One target application of PENGoLINS is to integrate design and analysis of aerospace structures. We first show the creation of an electric vertical takeoff and landing (eVTOL) aircraft wing geometry with NASA’s OpenVSP. Then perform structural analysis to compute the stress distribution using PENGoLINS. Full Python file of this demo is implemented here.

Design of eVTOL wing geometry

OpenVSP is a geometry tool that allows users to generate aircraft components, such as fuselages, wings, and pods, by adjusting design parameters. We start with an existing eVTOL geometry eCRM-002, which can be obtained from the public database VSP Hangar, to get the outer skin of the wing. A screenshot of the eCRM-002 in OpenVSP, and its associated geometry browser and wing design interface are shown below.

Although OpenVSP is a powerful geometry design software, it doesn’t provide the functionality to specify internal stiffeners for aircraft. Therefore, we use an auxiliary geometry tool that creates NURBS surfaces to represent ribs and spars of the eVTOL wing, so that the stress analysis is more practically meaningful. We introduce 3 spars and 12 ribs using the auxiliary tool for one wing. The exported eVTOL geometry with internal structures can be downloaded here in igs format. Moving the geometry to the current directory, we can proceed with the structural analysis.

Geometry preprocessing

To begin with, we import PENGoLINS.occ_preprocessing for the preprocessing of geometry and PENGoLINS.nonmatching_coupling for analysis.

from PENGoLINS.occ_preprocessing import *
from PENGoLINS.nonmatching_coupling import *

Define material and geometric parameters, spline order, and penalty coefficient.

# Scale down the geometry using ``geom_scale``to make the length 
# of the wing in the span-wise direction is around 5 m.
geom_scale = 2.54e-5  # Convert current length unit to m
E = Constant(68e9)  # Young's modulus, Pa, assuming aluminum
nu = Constant(0.35)  # Poisson's ratio
h_th = Constant(3.0e-3)  # Thickness of surfaces, m
p = 3  # spline order
penalty_coefficient = 1.0e3

Now, we import the downloaded igs file and convert them to OCC recognizable B-spline surface instances.

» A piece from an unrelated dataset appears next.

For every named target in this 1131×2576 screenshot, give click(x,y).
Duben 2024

print("Importing geometry...")
filename_igs = "eVTOL_wing_structure.igs"
# Read the igs file into current process and treat the geometry
# as a list of topological shapes by setting ``as_compound``
# to ``False``.
igs_shapes = read_igs_file(filename_igs, as_compound=False)
# Convert the topological shapes to B-spline surfaces that 
# can be recognized by pythonOCC.
evtol_surfaces = [topoface2surface(face, BSpline=True) 
                  for face in igs_shapes]

The python list evtol_surfaces contains all patches of the aircraft. Since we want to perform analysis for the wing only, the next step is to isolate the NURBS surfaces of the wing and its internal structures by specifying their indices. 21 NURBS surfaces are selected for analysis in this demo.

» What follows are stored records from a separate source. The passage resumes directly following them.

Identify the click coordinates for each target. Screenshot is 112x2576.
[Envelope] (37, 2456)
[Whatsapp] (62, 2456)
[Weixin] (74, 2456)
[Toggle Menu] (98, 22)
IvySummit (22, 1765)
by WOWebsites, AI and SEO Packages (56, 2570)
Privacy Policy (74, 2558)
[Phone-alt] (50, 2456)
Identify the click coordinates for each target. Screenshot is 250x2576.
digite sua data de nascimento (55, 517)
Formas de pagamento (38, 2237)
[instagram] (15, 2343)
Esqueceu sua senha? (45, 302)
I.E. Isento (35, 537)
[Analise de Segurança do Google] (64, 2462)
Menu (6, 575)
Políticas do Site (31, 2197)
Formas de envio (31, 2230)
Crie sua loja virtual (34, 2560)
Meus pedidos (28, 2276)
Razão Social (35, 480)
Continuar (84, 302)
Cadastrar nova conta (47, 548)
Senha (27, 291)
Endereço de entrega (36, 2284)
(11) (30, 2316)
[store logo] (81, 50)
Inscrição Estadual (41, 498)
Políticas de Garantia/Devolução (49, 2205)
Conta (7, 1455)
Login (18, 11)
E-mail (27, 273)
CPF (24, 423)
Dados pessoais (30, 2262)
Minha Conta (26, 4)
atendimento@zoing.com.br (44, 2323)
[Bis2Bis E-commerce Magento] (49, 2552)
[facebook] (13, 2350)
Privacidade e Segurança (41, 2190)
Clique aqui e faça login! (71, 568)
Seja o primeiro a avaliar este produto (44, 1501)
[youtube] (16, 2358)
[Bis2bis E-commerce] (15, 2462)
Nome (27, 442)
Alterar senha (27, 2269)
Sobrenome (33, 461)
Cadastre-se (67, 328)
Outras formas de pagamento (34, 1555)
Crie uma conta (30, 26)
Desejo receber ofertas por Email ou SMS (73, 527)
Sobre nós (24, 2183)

# Outer skin indices: list(range(12, 18))
# Spars indices: [78, 92, 79]
# Ribs indices: list(range(80, 92))
wing_indices = list(range(12, 18)) + [78, 92, 79]  + list(range(80, 92))
wing_surfaces = [evtol_surfaces[i] for i in wing_indices]
num_surfs = len(wing_surfaces)

Before running the analysis, it’s nontrivial to check the continuity of the NURBS surfaces so that all patches are sufficiently smooth to apply the Kirchhoff–Love shell formulation, which requires $C^1$ continuity. Looking at the knots vectors of NURBS surfaces in wing_surfaces, the excessive multiplicity of interior knots leads to $C^0$ continuity of basis functions. Therefore, we need to reconstruct the wing surfaces using the least-square fit method, which is provided by pythonOCC, to generate analysis-suitable geometry.

# To reparametrize the wing surfaces, we fist evaluate a list of 
# points on them and use their locations to construct new NURBS 
# patches with maximal continuity.
# Number of points to evaluate in one direction.
num_pts_eval = [16]*num_surfs
# Number of knots to insert in u and v parametric directions at 
# the first refinement level.
u_insert_list = [8]*num_surfs
v_insert_list = [8]*num_surfs
# Refinement level for each patch.
ref_level_list = [1]*num_surfs
# For the two small NURBS patches at the wingtip, we control the
# refinement level less than 3 to prevent over refinement.
for i in [4,5]:
    if ref_level_list[i] > 4:
        ref_level_list[i] = 2
    elif ref_level_list[i] <=4 and ref_level_list[i] >= 1:
        ref_level_list[i] = 1
# Number of knots to insert.
u_num_insert = []
v_num_insert = []
for i in range(len(u_insert_list)):
    u_num_insert += [ref_level_list[i]*u_insert_list[i]]
    v_num_insert += [ref_level_list[i]*v_insert_list[i]]

Initializing the preprocessing instance by passing list wing_surfaces to OCCPreprocessing and setting both arguments reparametrize and refine as True.

preprocessor = OCCPreprocessing(wing_surfaces, reparametrize=True, 
                                refine=True)

Then we can use the defined lists num_pts_eval, u_num_insert, and v_num_insert to reconstruct and refine the NURBS surfaces. geom_scale is used to convert the length unit. Reconstructed NURBS surfaces could have densely distributed knots, which can be removed by setting remove_dense_knots as True with tolerance rtol. The knots may not be successfully removed if the tolerance is too small, or the reconstructed surfaces may change to strange shapes if the tolerance is too large. For a detailed explanation of each argument, please refer to the help information of the following methods.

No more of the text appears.